◆ **WHAT YOU HAVE TO DO**: Give again only the lines from the line that holds "Ablehnen [button] (639, 2556)" to the end of the data, inclusive, omitting all pictures.

(Source records)
= = =
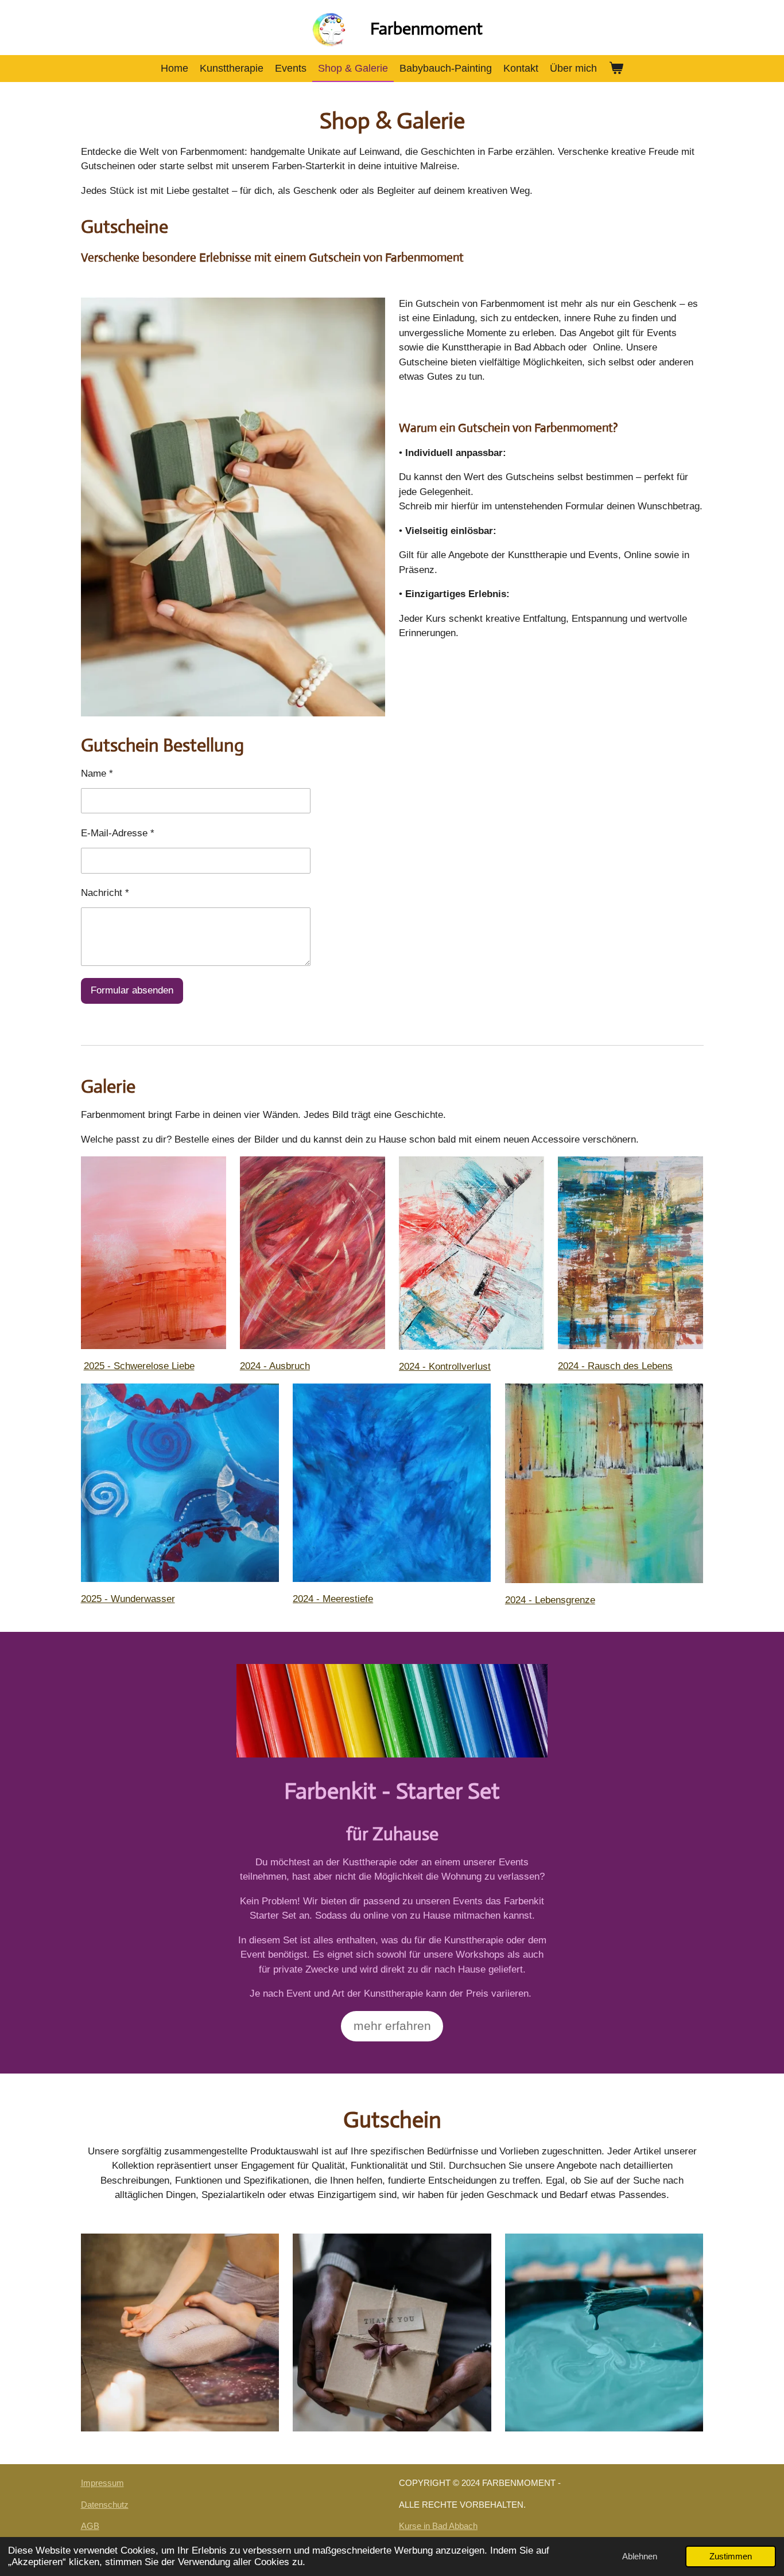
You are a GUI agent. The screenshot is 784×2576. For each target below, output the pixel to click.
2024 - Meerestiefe (333, 1598)
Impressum (102, 2483)
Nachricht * (105, 892)
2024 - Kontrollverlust (445, 1366)
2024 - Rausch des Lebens (615, 1366)
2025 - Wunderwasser (128, 1598)
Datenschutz (105, 2504)
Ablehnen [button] (639, 2556)
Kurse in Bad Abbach (438, 2526)
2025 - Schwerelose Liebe (139, 1366)
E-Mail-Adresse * (117, 833)
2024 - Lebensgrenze (550, 1600)
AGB (90, 2526)
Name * (97, 773)
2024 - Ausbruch (275, 1366)
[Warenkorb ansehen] (615, 68)
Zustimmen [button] (730, 2556)
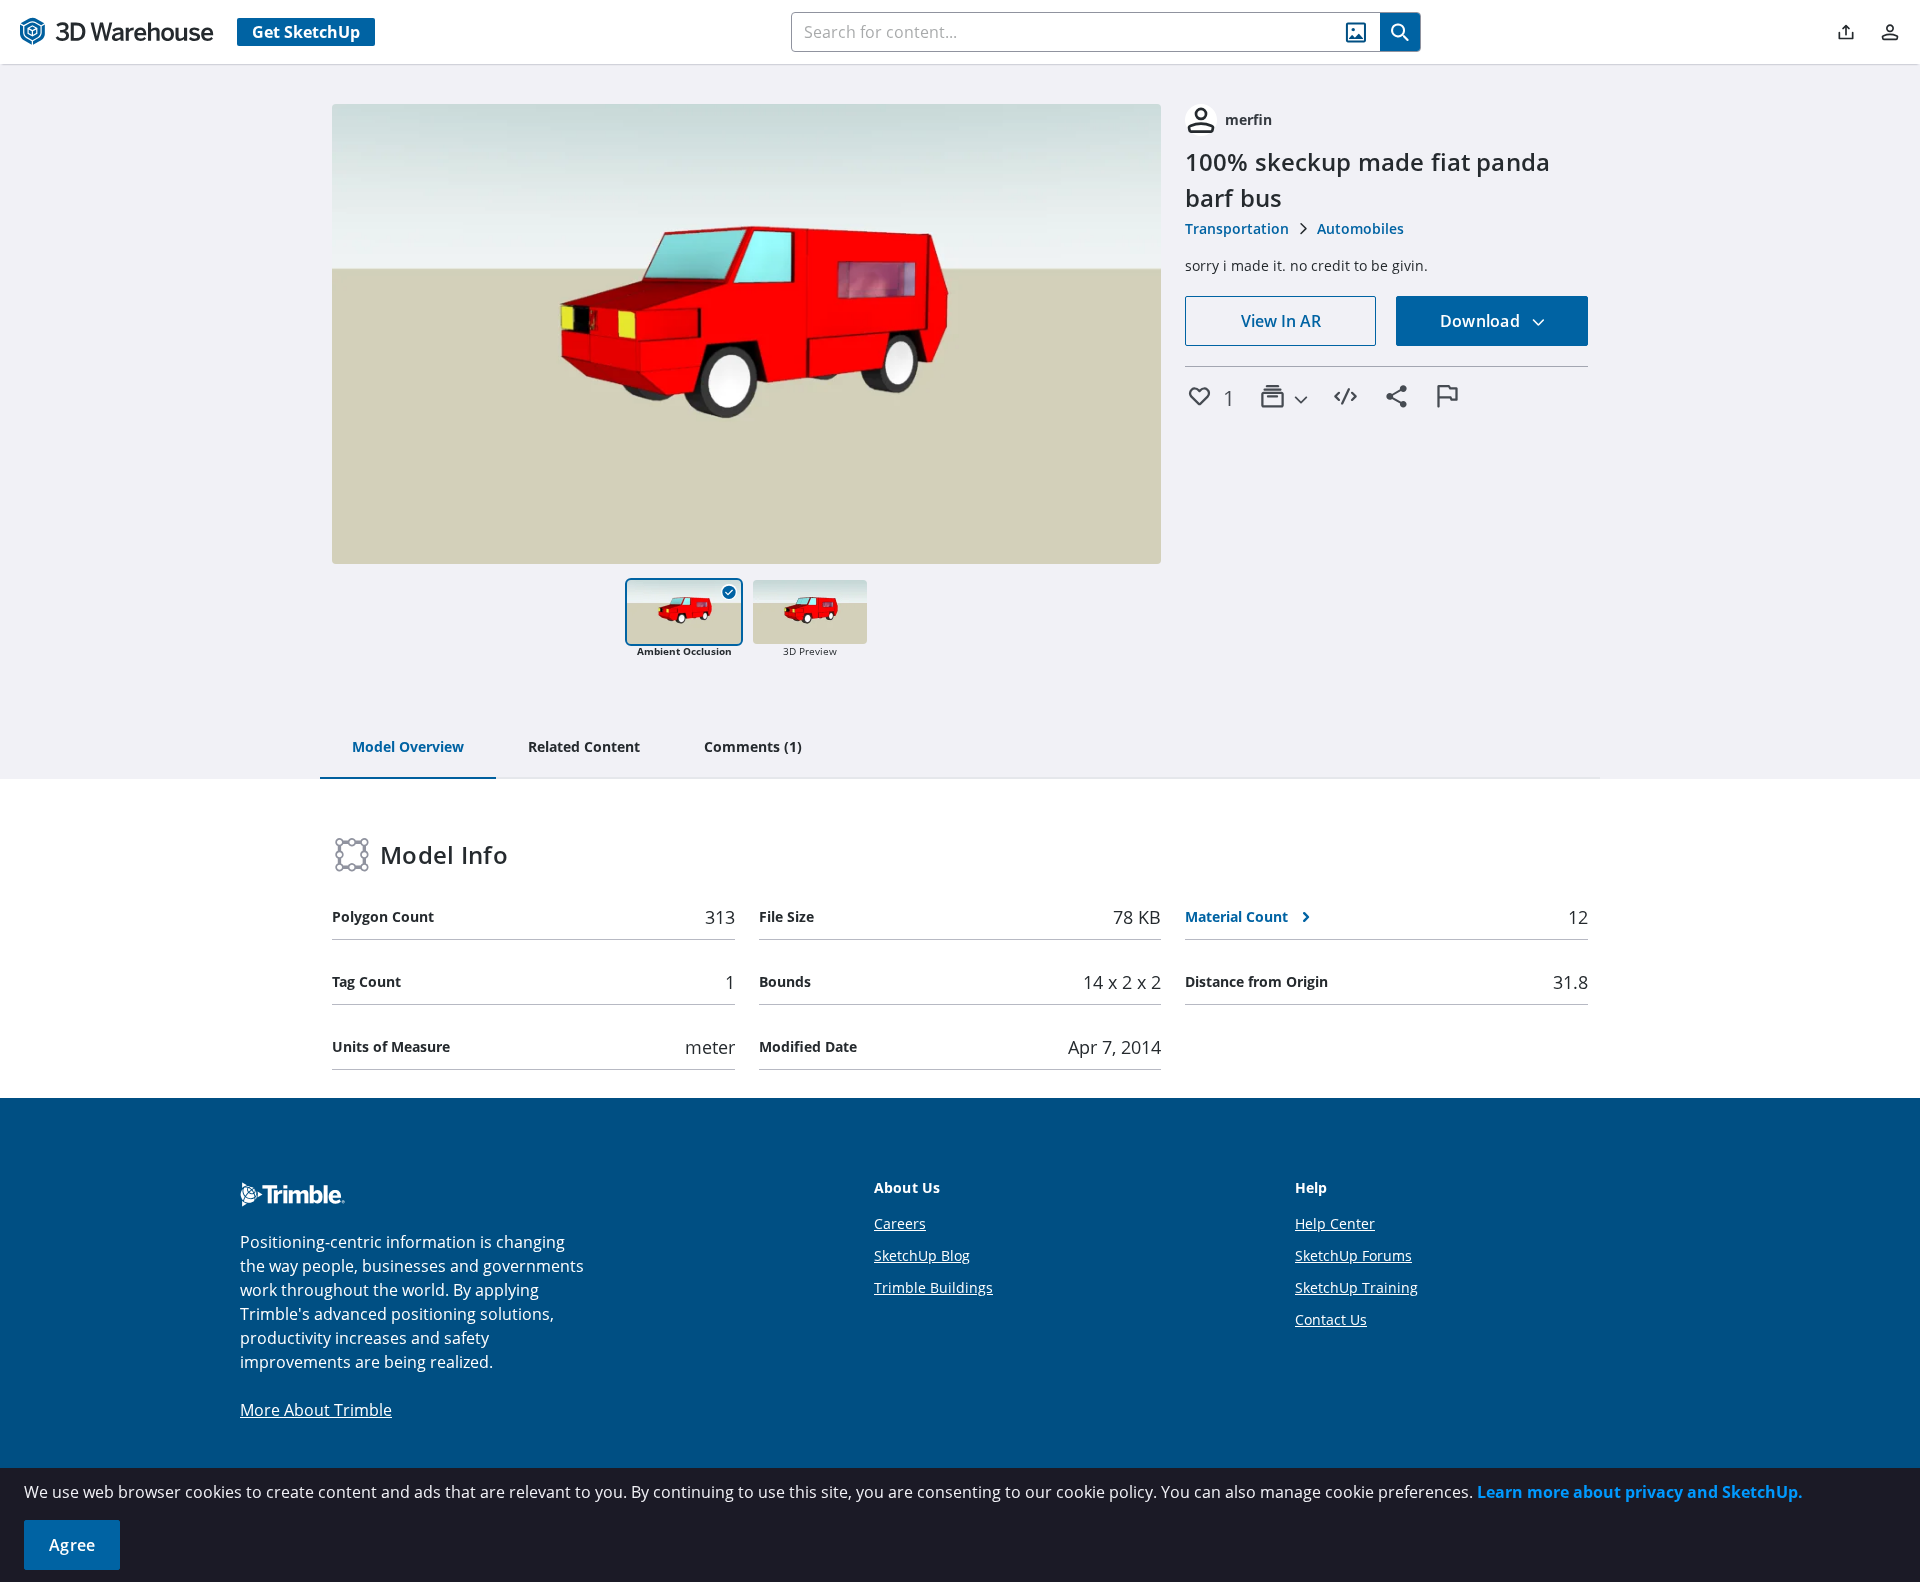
= = =
◆ **EXERCISE OUTPUT**:
Ablehnen [button] (639, 2556)
Kurse in Bad Abbach (438, 2526)
2025 - Schwerelose Liebe (139, 1366)
E-Mail-Adresse * (117, 833)
2024 - Lebensgrenze (550, 1600)
AGB (90, 2526)
Name * (97, 773)
2024 - Ausbruch (275, 1366)
[Warenkorb ansehen] (615, 68)
Zustimmen [button] (730, 2556)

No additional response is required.